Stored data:
________________

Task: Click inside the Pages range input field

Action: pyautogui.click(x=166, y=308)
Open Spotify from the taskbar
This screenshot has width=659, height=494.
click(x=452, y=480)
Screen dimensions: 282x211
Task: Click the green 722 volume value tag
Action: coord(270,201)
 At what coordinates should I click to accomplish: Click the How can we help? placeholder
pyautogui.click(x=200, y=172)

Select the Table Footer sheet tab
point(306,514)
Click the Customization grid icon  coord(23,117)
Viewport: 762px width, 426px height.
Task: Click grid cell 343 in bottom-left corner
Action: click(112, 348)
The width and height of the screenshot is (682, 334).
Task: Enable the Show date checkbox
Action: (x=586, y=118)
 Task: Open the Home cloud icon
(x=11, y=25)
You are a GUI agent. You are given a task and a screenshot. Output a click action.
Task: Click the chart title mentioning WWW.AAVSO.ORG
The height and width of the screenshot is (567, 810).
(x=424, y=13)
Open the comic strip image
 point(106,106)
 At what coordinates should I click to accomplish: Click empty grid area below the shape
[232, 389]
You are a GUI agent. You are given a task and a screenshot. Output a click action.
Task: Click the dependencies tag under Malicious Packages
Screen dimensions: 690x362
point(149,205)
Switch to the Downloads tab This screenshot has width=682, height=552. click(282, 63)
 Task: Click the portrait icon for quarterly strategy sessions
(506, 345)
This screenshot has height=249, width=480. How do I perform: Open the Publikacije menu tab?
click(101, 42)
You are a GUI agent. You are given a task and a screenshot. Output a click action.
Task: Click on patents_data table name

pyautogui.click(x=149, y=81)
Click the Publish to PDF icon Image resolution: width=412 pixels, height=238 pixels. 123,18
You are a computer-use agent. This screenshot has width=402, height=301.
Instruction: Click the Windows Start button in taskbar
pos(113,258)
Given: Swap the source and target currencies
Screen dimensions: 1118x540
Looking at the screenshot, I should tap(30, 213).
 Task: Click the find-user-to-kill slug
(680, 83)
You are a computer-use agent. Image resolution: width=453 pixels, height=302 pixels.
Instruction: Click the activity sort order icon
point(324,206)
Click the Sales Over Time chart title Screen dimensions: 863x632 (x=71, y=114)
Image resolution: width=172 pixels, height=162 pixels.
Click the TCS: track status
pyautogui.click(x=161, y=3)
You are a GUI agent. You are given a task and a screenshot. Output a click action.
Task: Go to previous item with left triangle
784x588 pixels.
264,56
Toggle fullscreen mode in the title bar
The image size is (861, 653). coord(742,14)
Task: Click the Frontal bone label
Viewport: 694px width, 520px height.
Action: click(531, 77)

________________

In your answer, include only the lines above starting at the line that holds "Task: Click the chart" and ending at the line that holds "Given: Swap the source and target currencies", copied exactly.

YOUR RESPONSE:
Task: Click the chart title mentioning WWW.AAVSO.ORG
The height and width of the screenshot is (567, 810).
(x=424, y=13)
Open the comic strip image
 point(106,106)
 At what coordinates should I click to accomplish: Click empty grid area below the shape
[232, 389]
You are a GUI agent. You are given a task and a screenshot. Output a click action.
Task: Click the dependencies tag under Malicious Packages
Screen dimensions: 690x362
point(149,205)
Switch to the Downloads tab This screenshot has width=682, height=552. click(282, 63)
 Task: Click the portrait icon for quarterly strategy sessions
(506, 345)
This screenshot has height=249, width=480. How do I perform: Open the Publikacije menu tab?
click(101, 42)
You are a GUI agent. You are given a task and a screenshot. Output a click action.
Task: Click on patents_data table name

pyautogui.click(x=149, y=81)
Click the Publish to PDF icon Image resolution: width=412 pixels, height=238 pixels. 123,18
You are a computer-use agent. This screenshot has width=402, height=301.
Instruction: Click the Windows Start button in taskbar
pos(113,258)
Given: Swap the source and target currencies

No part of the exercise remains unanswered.